Here, P is the pressure (assuming atmospheric pressure, 1 atm = 101.3 kPa) and ΔV is the change in volume. However, since the gas does not expand against any external pressure in a closed vessel, the work done is zero:

W = 0 J

Second Experiment: Work Done by the System with Gas Expansion

In the second experiment, the student dissolved the same amount of iron in an open vessel and compressed the gas to 10 atm. When the gas expands isothermally and reversibly to 1 atm, we can calculate the work done using the formula:

W = -nRT ln(P2/P1)

Where:

  • n = number of moles of gas (0.5 moles)
  • R = universal gas constant (8.314 J/(mol·K))
  • T = temperature in Kelvin (27°C = 300 K)
  • P1 = initial pressure (10 atm)
  • P2 = final pressure (1 atm)

Substituting the values:

W = -0.5 moles × 8.314 J/(mol·K) × 300 K × ln(1 atm / 10 atm)

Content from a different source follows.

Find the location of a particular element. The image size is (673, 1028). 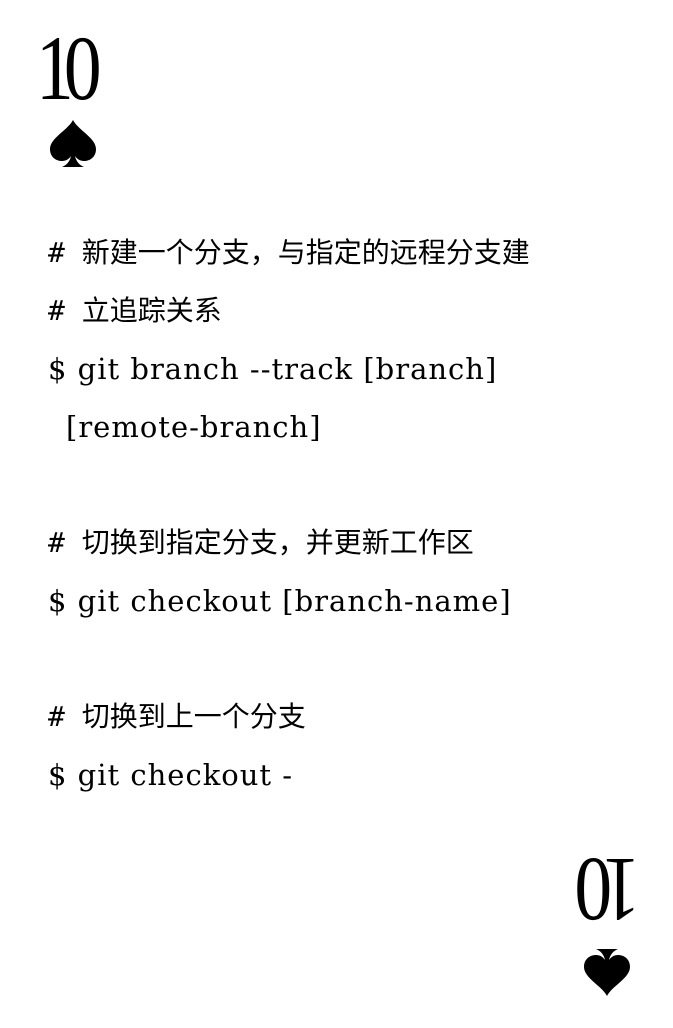

card-corner-bottom: 10 is located at coordinates (605, 924).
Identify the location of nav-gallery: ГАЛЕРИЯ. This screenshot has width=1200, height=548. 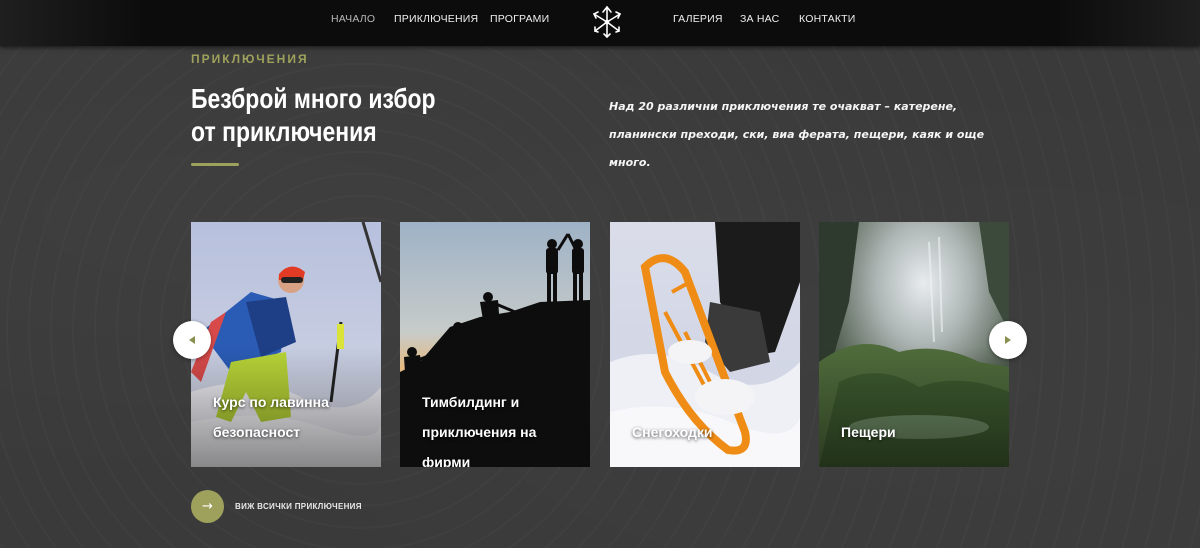
(698, 19).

Calculating the natural logarithm:

ln(1/10) = -2.302

Now substituting this back into the equation:

W = -0.5 × 8.314 × 300 × (-2.302)

W ≈ 2877.3 J

Work Done by Compressed Gas

The work done by the compressed gas during the expansion from 10 atm to 1 atm is the same as calculated above, which is approximately:

W ≈ 2877.3 J

Height Through Which the Body Would Be Lifted

To find the height (h) through which a 20 kg mass can be lifted using the work done, we can use the formula:

W = mgh

Where:

  • m = mass (20 kg)
  • g = acceleration due to gravity (approximately 9.81 m/s²)
  • h = height (unknown)

Rearranging the formula gives:

h = W / (mg)

Substituting the values:

h = 2877.3 J / (20 kg × 9.81 m/s²)

h ≈ 14.66 m

Temperature Rise in Water

For the second experiment, if the work done is used to heat 1 liter of water, we can calculate the rise in temperature (ΔT) using the formula:

Q = mcΔT

Where:

  • Q = work done (2877.3 J)
  • m = mass of water (1 liter = 1 kg)
  • c = specific heat capacity of water (approximately 4.18 J/(g·°C) or 4180 J/(kg·°C))
  • ΔT = temperature rise (unknown)

Rearranging gives:

ΔT = Q / (mc)

Substituting the values:

ΔT = 2877.3 J / (1 kg × 4180 J/(kg·°C))

ΔT ≈ 0.688 °C

Summary of Results

To summarize the findings from the experiments:

  • Work done in the first experiment: 0 J
  • Work done in the second experiment: 2877.3 J
  • Height lifted: 14.66 m
  • Temperature rise of water: 0.688 °C

This analysis illustrates the practical applications of thermodynamics in real-world scenarios, demonstrating how energy transformations can be harnessed for mechanical work and heating processes.